Look for the word "chip" in the material below, then report each line where it occurs.

======== DATA FOR PROCESSING

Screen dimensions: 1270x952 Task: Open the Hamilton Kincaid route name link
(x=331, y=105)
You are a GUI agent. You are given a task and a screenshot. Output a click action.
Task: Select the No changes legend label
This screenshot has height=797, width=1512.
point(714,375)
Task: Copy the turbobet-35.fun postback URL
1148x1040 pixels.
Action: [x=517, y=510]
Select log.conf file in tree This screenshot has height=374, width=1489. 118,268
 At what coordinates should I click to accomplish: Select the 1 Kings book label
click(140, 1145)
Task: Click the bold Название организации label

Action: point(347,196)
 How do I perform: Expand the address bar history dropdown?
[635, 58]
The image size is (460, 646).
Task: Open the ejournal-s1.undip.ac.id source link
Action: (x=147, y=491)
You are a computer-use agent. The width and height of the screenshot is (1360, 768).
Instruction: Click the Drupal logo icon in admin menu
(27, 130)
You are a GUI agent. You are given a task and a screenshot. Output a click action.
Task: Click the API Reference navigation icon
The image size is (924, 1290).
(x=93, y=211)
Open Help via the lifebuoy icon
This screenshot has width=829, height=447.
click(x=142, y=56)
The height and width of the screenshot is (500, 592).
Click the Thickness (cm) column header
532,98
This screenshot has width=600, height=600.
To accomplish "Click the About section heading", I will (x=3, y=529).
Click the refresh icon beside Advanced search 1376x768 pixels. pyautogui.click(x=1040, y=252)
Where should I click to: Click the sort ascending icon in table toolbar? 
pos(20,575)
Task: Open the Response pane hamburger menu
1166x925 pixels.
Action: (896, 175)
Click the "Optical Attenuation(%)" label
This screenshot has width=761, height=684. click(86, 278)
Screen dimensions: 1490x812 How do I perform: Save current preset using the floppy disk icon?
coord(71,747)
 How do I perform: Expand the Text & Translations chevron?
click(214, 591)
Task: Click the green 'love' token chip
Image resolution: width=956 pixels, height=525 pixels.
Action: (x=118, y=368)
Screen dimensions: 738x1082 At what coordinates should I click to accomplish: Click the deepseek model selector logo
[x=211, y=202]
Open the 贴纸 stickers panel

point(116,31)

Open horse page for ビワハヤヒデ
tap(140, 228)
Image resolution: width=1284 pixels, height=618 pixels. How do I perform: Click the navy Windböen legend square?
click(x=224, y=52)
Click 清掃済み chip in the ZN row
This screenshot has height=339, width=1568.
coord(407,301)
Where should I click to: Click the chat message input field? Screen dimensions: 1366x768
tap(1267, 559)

================

> [ANSWER TO THIS PROBLEM]:
Task: Click the green 'love' token chip
Click 清掃済み chip in the ZN row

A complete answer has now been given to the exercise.